LISTA DE TAREFAS >>
1 – Reescreva o trecho do texto sobre a vitória de Pagenaud que vai de "O mantra de" até "cortar o ar.", trocando "liderança" por "ponta".
2 – No texto sobre a vitória de Pagenaud, quantas das 200 voltas ele liderou?
3 – Por favor, diga se cada afirmação abaixo está de acordo com o texto sobre a vitória de Pagenaud, respondendo sim ou não e citando as palavras do texto que decidem a resposta.
(a) Emerson Fittipaldi conquistou sua primeira vitória em 1989.
(b) A vitória de Pagenaud foi a 20ª da Penske na pista.
(c) No GP de Indianápolis, Pagenaud superou Scott Dixon nas voltas finais.

TEXTO DE APOIO >>

═══

O mantra de Simon Pagenaud foi algo mais ou menos assim “a liderança é minha e eu não divido com ninguém, vou correr de cara pro vento, assumindo todos os riscos quanto a consumo de combustível porque ninguém vai me alcançar”. Sim, até os pássaros cardinais sabem que é melhor voar em grupo e que o líder do V formado nos céus deve ser alternado, pois o líder do bando sempre mais faz esforço para cortar o ar.

Pagenaud não estava nem aí pra isso e liderou 116 das 200 voltas, sempre sendo o primeiro a abrir as rodadas de pits. Assumiu os riscos de consumir mais combustível que os outros e de, numa lógica simples, levar o carro ao limite por mais tempo. Os livros de história cuidarão de contar que “em 2019, Pagenaud resolveu vencer sendo líder o máximo possível”.

Foi mais ou menos o que Emerson Fittipaldi fez exatos 30 anos atrás, quando ganhou sua primeira, em 1989. Tinha um carro fantástico pra andar de cara pro vento e acabou liderando a maior parte do dia. O desfecho dramático contra Al Unser Jr. só ocorreu porque a Patrick Racing colocou combustível demais no último pit e deixou Emmo pesado em relação a Litlle Al.

A vitória de Pagenaud foi uma feliz combinação de um piloto determinado, motivado e mentalmente fortíssimo, um cenário de corrida em que o prejuízo do combustível foi anulado por bandeiras amarelas, um carro muito bem acertado paracorrida e ao longo da corrida (discorro sobre isso mais pra baixo), tudo embalado pela invejável estrutura Penske, que conquista sua 18ª vitória na pista.

Foi o fecho de um mês de maio perfeito para Pagenaud, iniciado com a vitória no GP de Indianápolis, em que ele cresceu demais quando a chuva chegou e superou ninguém menos que Scott Dixon nas voltas finais num passão de respeito.

═══

LISTAGEM DE REGISTROS >>
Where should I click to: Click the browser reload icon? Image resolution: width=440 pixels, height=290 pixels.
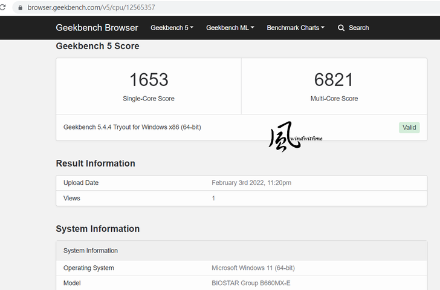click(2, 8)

═══

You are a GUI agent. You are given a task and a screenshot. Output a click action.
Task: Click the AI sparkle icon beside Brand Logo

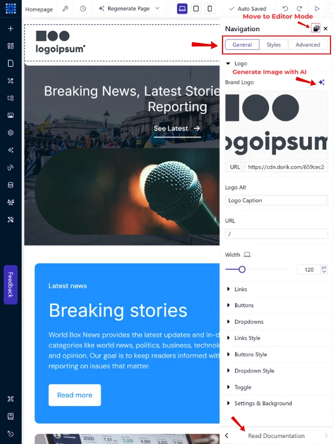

═══

RESPOSTAS POR TAREFA >>
1 –
O mantra de Simon Pagenaud foi algo mais ou menos assim “a ponta é minha e eu não divido com ninguém, vou correr de cara pro vento, assumindo todos os riscos quanto a consumo de combustível porque ninguém vai me alcançar”. Sim, até os pássaros cardinais sabem que é melhor voar em grupo e que o líder do V formado nos céus deve ser alternado, pois o líder do bando sempre mais faz esforço para cortar o ar.

2 – 116 voltas.

3 –
(a) Sim: "quando ganhou sua primeira, em 1989".
(b) Não: "que conquista sua 18ª vitória na pista".
(c) Sim: "superou ninguém menos que Scott Dixon nas voltas finais".